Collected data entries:
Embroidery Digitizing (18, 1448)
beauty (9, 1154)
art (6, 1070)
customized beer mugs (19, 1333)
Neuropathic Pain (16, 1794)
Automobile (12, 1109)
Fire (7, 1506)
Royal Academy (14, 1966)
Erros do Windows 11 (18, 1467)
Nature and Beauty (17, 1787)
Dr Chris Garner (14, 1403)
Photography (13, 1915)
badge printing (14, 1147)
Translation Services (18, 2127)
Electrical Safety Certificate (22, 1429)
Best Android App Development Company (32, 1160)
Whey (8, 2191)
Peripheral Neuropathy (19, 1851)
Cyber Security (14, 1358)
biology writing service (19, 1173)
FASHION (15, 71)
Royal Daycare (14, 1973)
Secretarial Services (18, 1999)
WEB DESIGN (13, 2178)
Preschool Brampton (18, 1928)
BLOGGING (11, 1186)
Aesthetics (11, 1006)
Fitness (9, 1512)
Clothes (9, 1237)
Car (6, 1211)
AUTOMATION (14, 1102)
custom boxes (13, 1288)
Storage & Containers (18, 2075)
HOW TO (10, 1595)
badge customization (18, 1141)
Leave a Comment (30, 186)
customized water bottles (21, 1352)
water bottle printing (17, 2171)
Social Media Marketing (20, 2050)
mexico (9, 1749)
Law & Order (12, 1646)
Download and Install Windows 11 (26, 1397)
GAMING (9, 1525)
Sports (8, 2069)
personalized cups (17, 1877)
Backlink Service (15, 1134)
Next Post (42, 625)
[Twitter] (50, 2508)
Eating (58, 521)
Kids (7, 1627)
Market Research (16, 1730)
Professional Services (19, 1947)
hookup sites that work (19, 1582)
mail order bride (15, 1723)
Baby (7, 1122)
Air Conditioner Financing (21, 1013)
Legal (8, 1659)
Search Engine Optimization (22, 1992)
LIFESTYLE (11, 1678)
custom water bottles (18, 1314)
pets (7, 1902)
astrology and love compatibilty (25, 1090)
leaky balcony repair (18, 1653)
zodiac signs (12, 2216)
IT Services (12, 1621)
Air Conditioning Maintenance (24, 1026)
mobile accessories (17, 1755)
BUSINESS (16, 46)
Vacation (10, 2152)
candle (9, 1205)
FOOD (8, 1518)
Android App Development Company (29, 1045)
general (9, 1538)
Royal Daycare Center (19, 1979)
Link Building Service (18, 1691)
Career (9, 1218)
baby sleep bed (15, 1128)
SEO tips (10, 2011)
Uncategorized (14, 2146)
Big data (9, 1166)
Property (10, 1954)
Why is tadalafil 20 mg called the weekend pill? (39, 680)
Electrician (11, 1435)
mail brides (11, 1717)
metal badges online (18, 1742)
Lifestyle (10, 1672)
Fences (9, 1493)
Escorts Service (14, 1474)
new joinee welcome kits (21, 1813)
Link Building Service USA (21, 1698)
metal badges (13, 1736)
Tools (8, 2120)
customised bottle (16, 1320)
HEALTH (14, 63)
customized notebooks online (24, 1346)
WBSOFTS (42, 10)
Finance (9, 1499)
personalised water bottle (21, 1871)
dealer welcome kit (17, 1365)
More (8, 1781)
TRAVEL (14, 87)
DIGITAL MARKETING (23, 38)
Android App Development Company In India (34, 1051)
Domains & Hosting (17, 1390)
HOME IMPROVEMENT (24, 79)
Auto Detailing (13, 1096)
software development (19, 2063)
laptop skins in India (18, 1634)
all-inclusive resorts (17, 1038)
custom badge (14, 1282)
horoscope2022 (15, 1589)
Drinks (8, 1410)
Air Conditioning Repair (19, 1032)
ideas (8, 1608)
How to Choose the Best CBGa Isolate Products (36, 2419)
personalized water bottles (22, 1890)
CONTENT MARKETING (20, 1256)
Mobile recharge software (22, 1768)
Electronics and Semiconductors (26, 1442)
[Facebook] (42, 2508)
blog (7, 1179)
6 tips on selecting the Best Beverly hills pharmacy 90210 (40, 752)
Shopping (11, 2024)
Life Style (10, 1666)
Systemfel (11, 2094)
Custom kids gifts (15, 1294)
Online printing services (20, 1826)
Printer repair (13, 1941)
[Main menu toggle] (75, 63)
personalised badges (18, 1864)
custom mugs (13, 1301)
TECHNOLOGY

## WORK TO BE COMPLETED
Give back the records above exactly, limited to the lines between the one holding "Why is tadalafil" and the one holding "personalized water bottles (22, 1890)", inclusive.

## WRITTEN ANSWER
Why is tadalafil 20 mg called the weekend pill? (39, 680)
Electrician (11, 1435)
mail brides (11, 1717)
metal badges online (18, 1742)
Lifestyle (10, 1672)
Fences (9, 1493)
Escorts Service (14, 1474)
new joinee welcome kits (21, 1813)
Link Building Service USA (21, 1698)
metal badges (13, 1736)
Tools (8, 2120)
customised bottle (16, 1320)
HEALTH (14, 63)
customized notebooks online (24, 1346)
WBSOFTS (42, 10)
Finance (9, 1499)
personalised water bottle (21, 1871)
dealer welcome kit (17, 1365)
More (8, 1781)
TRAVEL (14, 87)
DIGITAL MARKETING (23, 38)
Android App Development Company In India (34, 1051)
Domains & Hosting (17, 1390)
HOME IMPROVEMENT (24, 79)
Auto Detailing (13, 1096)
software development (19, 2063)
laptop skins in India (18, 1634)
all-inclusive resorts (17, 1038)
custom badge (14, 1282)
horoscope2022 (15, 1589)
Drinks (8, 1410)
Air Conditioning Repair (19, 1032)
ideas (8, 1608)
How to Choose the Best CBGa Isolate Products (36, 2419)
personalized water bottles (22, 1890)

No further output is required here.